What you will do |
Please pick out every line in the items below that contains the word "text", and copy each one. Case counts.

>> start Records provided

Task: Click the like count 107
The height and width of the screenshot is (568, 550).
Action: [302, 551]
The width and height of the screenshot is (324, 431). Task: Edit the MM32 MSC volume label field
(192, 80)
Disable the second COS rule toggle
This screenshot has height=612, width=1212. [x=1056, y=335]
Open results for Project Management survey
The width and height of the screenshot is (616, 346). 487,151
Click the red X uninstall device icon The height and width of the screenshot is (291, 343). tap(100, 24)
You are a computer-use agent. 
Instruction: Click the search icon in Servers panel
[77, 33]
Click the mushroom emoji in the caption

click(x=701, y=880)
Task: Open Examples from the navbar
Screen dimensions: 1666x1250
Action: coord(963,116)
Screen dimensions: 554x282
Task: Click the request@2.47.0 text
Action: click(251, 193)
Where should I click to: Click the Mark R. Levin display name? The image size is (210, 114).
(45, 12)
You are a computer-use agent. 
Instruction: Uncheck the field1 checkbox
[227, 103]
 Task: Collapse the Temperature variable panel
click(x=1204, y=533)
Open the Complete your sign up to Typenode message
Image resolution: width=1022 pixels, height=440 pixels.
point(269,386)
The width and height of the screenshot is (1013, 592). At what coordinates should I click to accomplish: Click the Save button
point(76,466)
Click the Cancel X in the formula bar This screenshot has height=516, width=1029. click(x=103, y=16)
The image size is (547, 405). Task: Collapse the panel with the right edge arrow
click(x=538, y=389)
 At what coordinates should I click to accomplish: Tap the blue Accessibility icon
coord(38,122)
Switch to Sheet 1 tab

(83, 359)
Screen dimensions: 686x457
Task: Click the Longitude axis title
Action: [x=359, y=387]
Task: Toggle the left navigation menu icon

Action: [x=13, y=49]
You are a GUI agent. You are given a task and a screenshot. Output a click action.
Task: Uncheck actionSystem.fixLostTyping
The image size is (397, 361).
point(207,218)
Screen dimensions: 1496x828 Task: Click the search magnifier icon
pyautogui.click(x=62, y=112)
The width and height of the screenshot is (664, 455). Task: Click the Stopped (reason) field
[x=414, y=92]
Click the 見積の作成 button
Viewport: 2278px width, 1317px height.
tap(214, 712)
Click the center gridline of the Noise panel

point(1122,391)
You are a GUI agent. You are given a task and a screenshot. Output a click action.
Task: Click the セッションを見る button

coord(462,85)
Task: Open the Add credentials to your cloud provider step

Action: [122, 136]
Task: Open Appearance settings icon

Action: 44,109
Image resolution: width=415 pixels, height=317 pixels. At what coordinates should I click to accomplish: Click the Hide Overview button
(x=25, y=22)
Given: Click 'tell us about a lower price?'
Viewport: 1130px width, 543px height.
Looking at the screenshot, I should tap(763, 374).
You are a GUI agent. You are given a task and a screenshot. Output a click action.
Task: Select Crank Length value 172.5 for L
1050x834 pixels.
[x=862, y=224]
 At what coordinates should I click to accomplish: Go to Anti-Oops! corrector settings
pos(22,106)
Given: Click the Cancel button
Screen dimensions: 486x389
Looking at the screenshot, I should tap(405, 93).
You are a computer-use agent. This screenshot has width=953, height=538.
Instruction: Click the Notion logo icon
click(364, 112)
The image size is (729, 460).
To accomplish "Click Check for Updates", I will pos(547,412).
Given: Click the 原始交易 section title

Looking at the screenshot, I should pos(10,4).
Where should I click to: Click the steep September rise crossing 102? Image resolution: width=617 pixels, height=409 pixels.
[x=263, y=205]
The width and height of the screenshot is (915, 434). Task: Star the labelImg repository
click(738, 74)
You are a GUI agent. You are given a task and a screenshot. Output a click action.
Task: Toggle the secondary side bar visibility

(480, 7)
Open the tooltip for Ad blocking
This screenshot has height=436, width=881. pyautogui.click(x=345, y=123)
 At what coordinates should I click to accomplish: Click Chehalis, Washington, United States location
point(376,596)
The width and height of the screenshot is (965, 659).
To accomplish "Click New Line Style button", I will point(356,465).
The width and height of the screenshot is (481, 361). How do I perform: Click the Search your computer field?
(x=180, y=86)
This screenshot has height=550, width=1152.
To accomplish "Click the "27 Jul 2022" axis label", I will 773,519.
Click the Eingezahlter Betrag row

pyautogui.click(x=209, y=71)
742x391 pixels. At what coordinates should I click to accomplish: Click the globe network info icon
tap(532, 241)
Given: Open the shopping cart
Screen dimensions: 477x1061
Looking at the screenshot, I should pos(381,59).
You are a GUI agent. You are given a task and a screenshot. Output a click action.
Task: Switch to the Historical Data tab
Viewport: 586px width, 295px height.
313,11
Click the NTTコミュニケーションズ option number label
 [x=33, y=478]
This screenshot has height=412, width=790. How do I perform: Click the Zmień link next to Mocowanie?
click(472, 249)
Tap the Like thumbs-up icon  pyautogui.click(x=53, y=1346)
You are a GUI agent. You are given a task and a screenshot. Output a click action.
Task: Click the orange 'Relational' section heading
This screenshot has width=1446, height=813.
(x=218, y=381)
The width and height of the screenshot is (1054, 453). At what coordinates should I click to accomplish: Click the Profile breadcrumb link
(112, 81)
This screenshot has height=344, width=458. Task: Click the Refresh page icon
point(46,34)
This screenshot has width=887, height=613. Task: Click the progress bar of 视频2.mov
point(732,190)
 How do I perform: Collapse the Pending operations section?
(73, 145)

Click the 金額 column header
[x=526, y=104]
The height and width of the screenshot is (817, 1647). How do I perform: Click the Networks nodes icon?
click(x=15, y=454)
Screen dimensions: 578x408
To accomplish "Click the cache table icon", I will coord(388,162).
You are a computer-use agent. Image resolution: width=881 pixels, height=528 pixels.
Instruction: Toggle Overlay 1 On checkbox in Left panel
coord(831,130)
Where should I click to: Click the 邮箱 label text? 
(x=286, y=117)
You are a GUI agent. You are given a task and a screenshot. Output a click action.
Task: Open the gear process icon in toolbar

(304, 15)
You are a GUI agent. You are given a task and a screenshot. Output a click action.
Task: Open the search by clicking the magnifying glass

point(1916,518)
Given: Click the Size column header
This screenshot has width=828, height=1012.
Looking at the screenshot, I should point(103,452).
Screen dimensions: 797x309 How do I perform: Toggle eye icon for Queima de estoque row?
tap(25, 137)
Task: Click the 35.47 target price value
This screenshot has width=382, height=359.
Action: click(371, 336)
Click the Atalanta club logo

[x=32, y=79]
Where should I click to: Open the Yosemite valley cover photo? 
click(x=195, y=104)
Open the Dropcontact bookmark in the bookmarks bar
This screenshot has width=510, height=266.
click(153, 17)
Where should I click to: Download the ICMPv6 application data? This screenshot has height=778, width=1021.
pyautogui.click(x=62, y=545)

>> end Records provided

Response to this task |
Task: Click the request@2.47.0 text
Where should I click to: Click the 邮箱 label text? 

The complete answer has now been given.